The Fine Line Between Mindful Eating and Disordered Eating

Generally speaking, I don’t advocate restricting the foods you love — unless of course you’re OK with bingeing on those foods later on down the line. Just the word diet makes me want to race to the nearest Starbucks and pound three Frappuccinos. I know some of you can relate.

That said, there are times when it’s appropriate to “restrict” foods, and that's when it’s very deeply and honestly not about the weight.

For instance, I’m prone to yeast infections and I happen to know that sweets (like the giant chocolate turkey I ate at Thanksgiving) increase my chances and/or worsen the development of these types of infections.

Personally, I think it’s appropriate to be a bit more conscious of my sugar intake when I feel something coming on. This is a health precaution; it is NOT some manipulative ploy of my brain to rationalize a diet.

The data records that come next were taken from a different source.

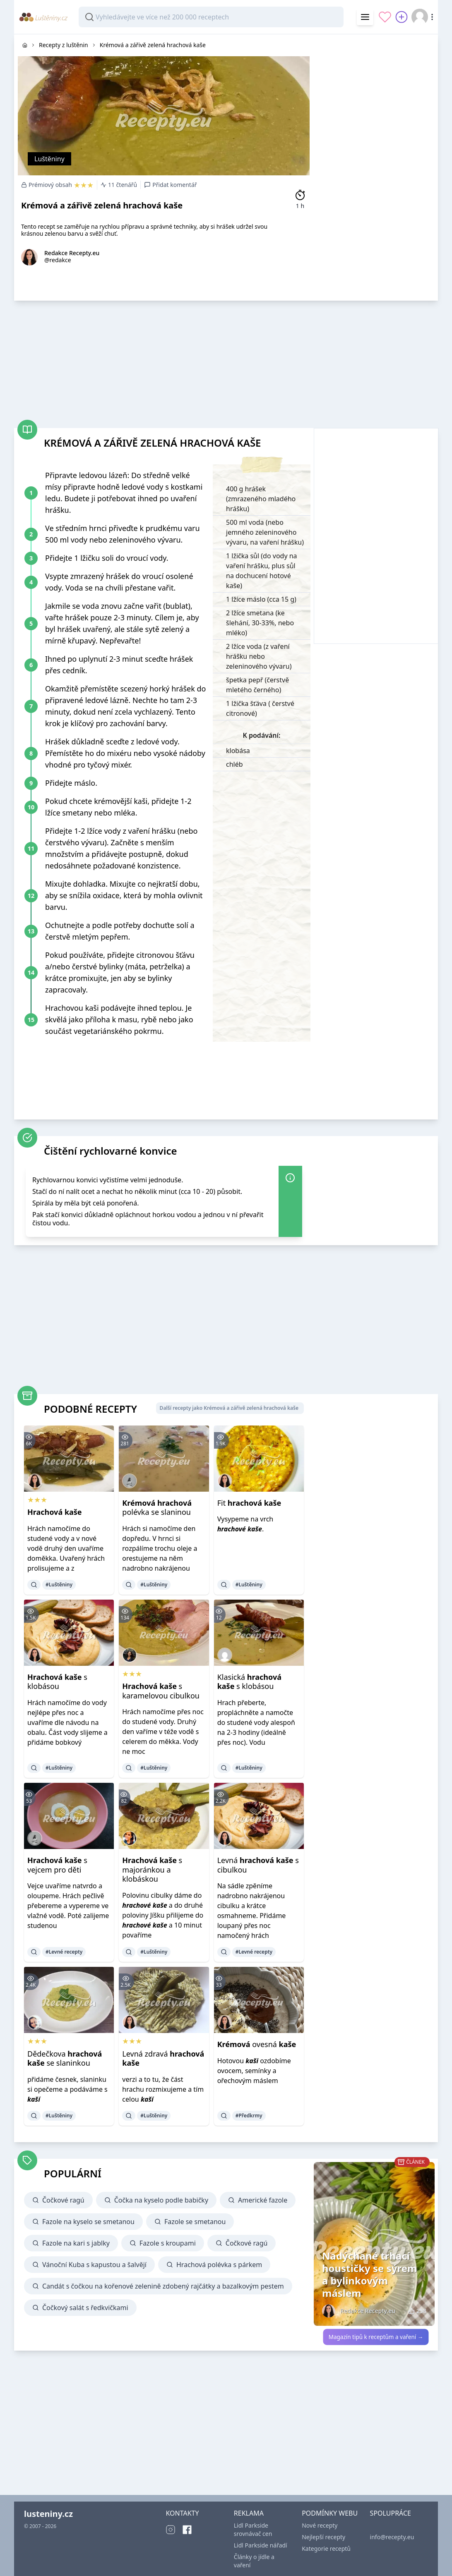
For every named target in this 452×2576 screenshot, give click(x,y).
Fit (249, 1503)
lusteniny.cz (48, 2513)
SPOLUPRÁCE (390, 2513)
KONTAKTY (182, 2513)
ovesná (256, 2044)
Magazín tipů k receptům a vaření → (376, 2337)
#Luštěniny (59, 1584)
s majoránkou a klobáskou (152, 1869)
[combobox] (211, 17)
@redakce (57, 260)
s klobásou (57, 1681)
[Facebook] (187, 2530)
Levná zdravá (163, 2058)
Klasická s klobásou (249, 1681)
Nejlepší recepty (323, 2537)
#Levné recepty (64, 1951)
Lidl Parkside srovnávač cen (253, 2529)
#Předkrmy (249, 2115)
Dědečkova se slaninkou (64, 2058)
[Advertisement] (376, 86)
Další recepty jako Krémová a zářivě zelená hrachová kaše (229, 1407)
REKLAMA (249, 2513)
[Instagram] (171, 2530)
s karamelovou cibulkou (161, 1691)
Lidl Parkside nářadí (260, 2545)
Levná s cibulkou (258, 1865)
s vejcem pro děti (57, 1865)
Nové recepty (319, 2525)
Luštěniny (49, 158)
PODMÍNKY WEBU (330, 2513)
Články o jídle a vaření (254, 2561)
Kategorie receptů (326, 2548)
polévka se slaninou (157, 1507)
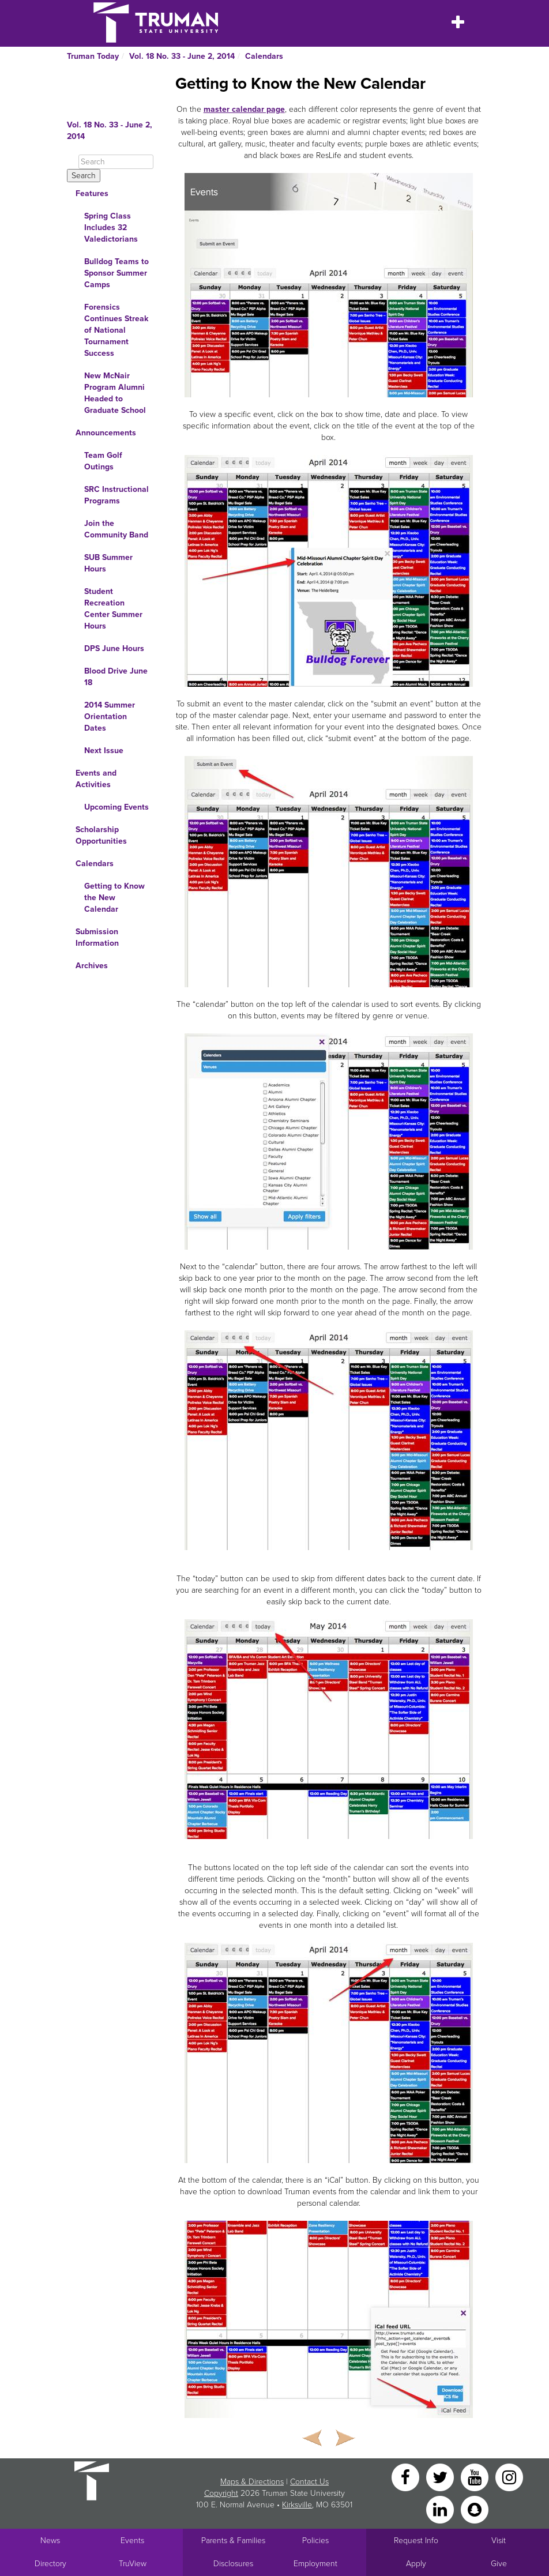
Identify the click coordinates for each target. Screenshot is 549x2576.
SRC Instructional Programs (116, 495)
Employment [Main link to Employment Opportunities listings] (315, 2564)
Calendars (264, 56)
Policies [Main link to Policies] (315, 2540)
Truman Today (93, 56)
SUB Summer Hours (108, 563)
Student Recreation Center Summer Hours (113, 608)
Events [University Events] (132, 2540)
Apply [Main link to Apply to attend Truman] (416, 2564)
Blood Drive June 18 (116, 676)
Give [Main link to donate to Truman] (499, 2564)
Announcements (106, 433)
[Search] (115, 162)
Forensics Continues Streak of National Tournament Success (116, 330)
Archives (92, 966)
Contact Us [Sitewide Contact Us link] (309, 2482)
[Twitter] (441, 2476)
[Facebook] (406, 2476)
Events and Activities (96, 778)
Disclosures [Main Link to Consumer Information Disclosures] (233, 2564)
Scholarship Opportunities (101, 835)
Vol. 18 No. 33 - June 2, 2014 (182, 56)
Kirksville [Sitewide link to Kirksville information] (297, 2505)
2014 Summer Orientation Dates (109, 716)
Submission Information (97, 937)
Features (92, 193)
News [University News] (50, 2540)
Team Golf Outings (103, 461)
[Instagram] (509, 2476)
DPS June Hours (114, 648)
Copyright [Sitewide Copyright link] (221, 2493)
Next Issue (103, 750)
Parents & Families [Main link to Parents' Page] (233, 2540)
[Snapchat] (474, 2509)
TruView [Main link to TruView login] (132, 2564)
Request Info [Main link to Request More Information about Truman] (416, 2540)
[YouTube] (475, 2476)
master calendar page (244, 109)
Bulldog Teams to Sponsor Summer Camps (116, 273)
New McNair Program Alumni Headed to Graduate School (115, 393)
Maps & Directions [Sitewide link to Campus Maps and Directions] (252, 2482)
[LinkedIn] (441, 2509)
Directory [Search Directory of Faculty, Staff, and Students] (50, 2564)
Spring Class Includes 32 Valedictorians (111, 227)
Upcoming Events (116, 807)
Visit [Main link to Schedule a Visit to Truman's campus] (498, 2540)
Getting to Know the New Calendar (114, 897)
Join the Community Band (116, 529)
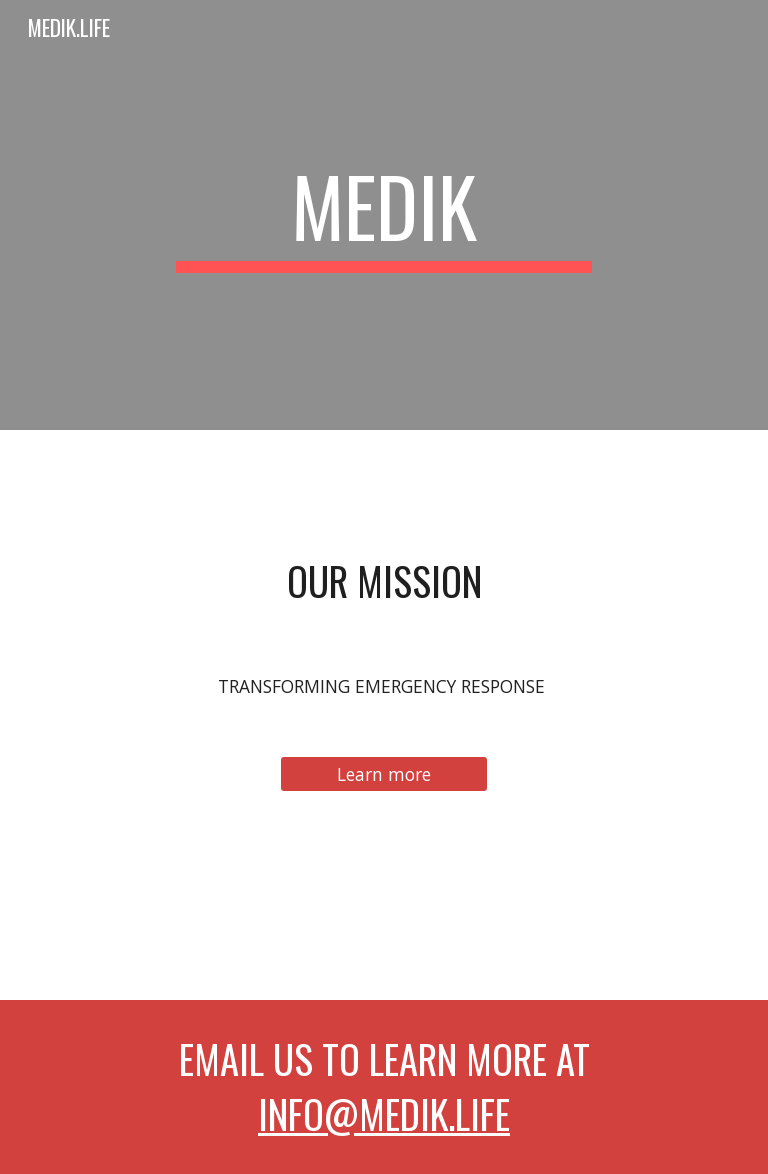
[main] (383, 215)
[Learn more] (383, 774)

The distinction is critical. When I tell myself I can’t eat something because it’s going to make me fat (i.e. the decision was born out of self-hate), I cannot help but to binge on it.

On the flip side, when I choose not to eat something for actual health reasons (i.e. out of self-love), I feel awesome about myself and it doesn’t feel that hard.

What is YOUR motivation for restricting certain foods?

WARNING: If you don’t get seriously honest with yourself on this one, you’ll set yourself up to binge your face off later on down the line.